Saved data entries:
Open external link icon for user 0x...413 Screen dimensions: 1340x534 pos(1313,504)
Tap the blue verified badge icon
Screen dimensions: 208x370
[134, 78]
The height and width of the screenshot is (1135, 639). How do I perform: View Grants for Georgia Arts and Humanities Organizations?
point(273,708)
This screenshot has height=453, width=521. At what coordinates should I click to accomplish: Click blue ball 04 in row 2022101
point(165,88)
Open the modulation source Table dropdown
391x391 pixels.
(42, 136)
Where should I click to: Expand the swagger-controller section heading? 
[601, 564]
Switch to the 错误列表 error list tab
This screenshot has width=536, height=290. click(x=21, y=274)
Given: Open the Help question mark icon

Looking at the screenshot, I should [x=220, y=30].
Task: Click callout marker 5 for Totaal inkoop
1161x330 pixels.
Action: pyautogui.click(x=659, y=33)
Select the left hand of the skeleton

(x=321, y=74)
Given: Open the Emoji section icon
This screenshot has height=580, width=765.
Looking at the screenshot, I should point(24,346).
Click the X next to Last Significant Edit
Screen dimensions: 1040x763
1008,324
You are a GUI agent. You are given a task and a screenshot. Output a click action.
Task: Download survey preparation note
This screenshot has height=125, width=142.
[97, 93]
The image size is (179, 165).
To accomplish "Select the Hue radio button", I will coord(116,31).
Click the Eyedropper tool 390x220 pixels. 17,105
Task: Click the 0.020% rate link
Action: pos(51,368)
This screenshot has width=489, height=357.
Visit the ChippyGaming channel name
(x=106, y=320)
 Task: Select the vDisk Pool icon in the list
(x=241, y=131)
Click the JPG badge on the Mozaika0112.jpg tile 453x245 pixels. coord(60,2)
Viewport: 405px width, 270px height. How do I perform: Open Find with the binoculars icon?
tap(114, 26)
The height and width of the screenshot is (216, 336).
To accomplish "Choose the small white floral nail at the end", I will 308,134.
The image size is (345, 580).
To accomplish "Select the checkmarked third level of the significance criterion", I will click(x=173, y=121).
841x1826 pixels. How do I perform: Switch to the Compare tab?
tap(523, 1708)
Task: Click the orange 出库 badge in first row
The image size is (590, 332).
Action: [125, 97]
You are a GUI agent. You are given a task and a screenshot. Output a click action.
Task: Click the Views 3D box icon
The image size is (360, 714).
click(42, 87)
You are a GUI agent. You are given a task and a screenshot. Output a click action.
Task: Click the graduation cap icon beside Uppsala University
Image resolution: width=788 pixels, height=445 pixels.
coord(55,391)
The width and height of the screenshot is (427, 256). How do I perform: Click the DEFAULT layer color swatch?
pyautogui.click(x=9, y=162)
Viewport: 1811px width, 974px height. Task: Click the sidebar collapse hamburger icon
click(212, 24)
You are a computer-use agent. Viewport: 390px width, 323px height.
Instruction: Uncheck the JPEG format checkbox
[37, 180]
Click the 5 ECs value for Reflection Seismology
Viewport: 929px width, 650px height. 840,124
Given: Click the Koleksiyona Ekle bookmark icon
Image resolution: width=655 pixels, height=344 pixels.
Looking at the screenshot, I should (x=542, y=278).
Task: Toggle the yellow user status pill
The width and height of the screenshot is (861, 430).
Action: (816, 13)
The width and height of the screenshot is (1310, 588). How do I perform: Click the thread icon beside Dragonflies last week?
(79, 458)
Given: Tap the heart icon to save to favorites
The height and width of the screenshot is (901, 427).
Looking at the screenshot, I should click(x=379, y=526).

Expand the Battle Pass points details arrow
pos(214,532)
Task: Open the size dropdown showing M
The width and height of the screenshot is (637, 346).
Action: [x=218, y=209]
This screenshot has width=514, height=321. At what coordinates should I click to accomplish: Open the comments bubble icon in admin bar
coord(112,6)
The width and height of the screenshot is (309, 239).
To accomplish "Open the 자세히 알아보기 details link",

ASSIGNMENT:
Starting with the line above that holds "Viewport: 1811px width, 974px" and stopping with the line that holds "Given: Click the", reproduce each line exactly, omitting all other lines.

SOLUTION TO THIS TASK:
Viewport: 1811px width, 974px height. Task: Click the sidebar collapse hamburger icon
click(212, 24)
You are a computer-use agent. Viewport: 390px width, 323px height.
Instruction: Uncheck the JPEG format checkbox
[37, 180]
Click the 5 ECs value for Reflection Seismology
Viewport: 929px width, 650px height. 840,124
Given: Click the Koleksiyona Ekle bookmark icon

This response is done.